> [Given task]:
Copy out the part of the listing that begins with the line containing "Image resolution: width=1378" and continues to the end of the listing, both ends included. Leave the pictures out of your answer.

Dataset excerpt:

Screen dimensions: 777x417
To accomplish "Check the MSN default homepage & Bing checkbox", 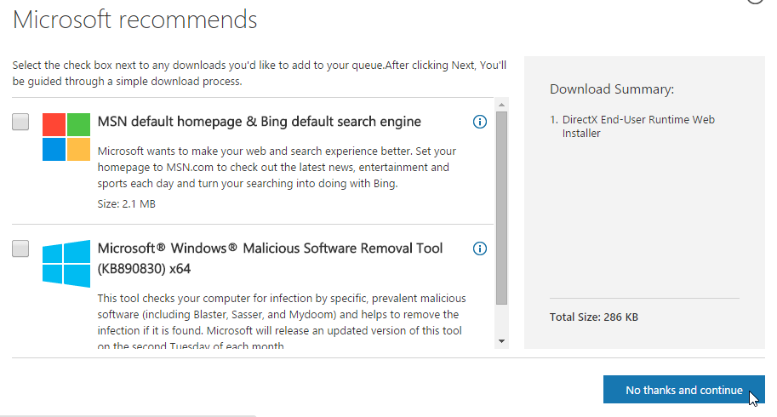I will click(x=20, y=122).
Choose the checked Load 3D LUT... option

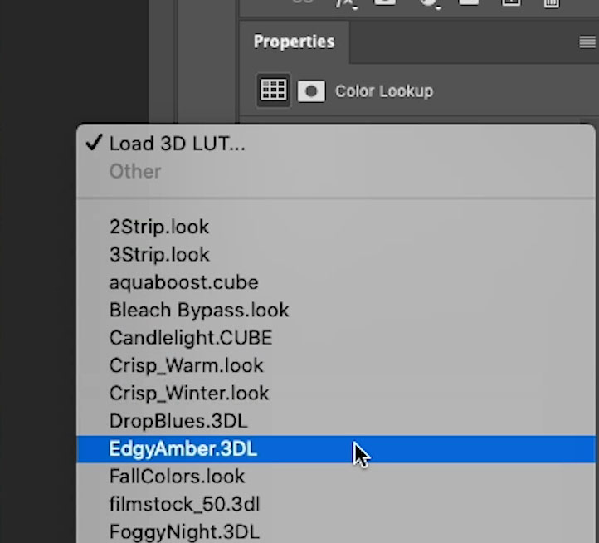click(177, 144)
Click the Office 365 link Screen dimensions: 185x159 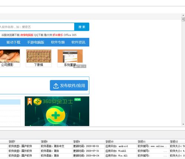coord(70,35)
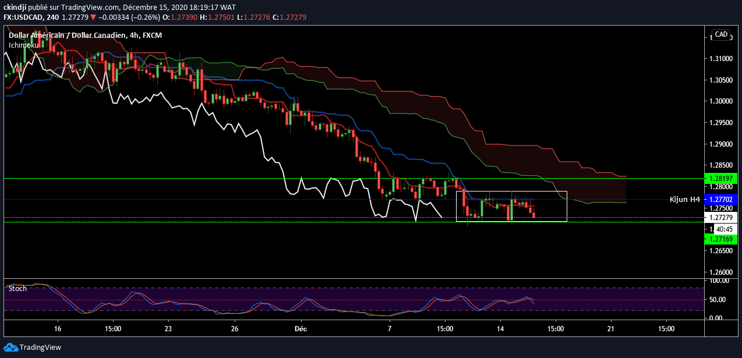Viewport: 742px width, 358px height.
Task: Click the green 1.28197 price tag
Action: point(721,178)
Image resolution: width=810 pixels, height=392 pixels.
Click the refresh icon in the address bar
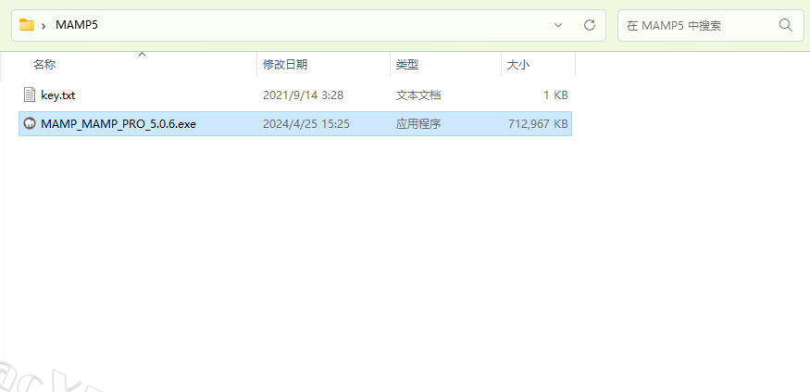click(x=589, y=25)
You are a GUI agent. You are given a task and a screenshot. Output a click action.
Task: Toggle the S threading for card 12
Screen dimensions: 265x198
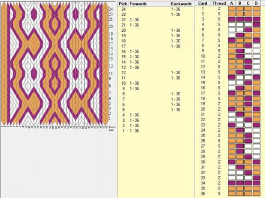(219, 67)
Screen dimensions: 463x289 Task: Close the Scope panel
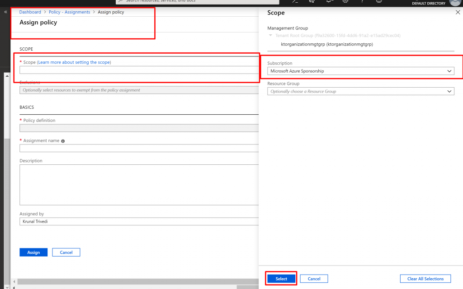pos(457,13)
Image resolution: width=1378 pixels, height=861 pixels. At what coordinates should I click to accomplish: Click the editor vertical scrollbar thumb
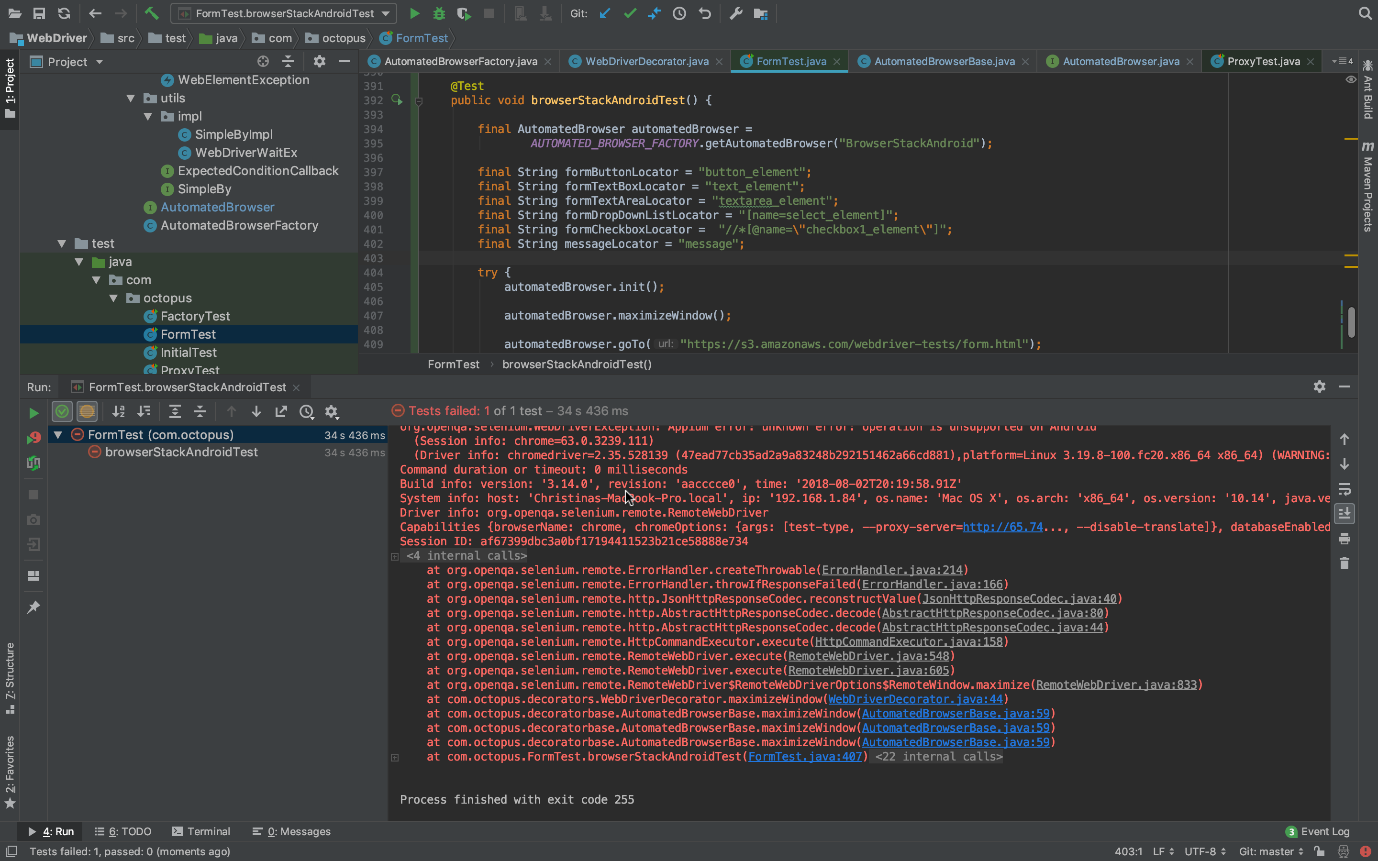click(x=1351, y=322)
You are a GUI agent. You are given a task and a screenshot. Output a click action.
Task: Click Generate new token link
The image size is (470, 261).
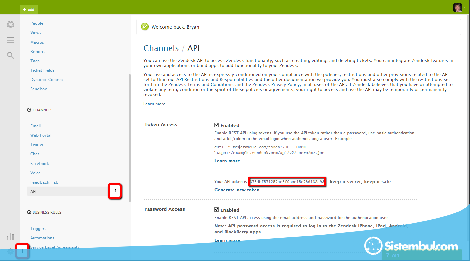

> [Solution to this exercise]:
Image resolution: width=1378 pixels, height=861 pixels. At what coordinates should I click to accomplish: Click the editor vertical scrollbar thumb
click(x=1351, y=322)
You are a GUI agent. You are given a task and a screenshot. Output a click action.
Task: Click Generate new token link
The image size is (470, 261).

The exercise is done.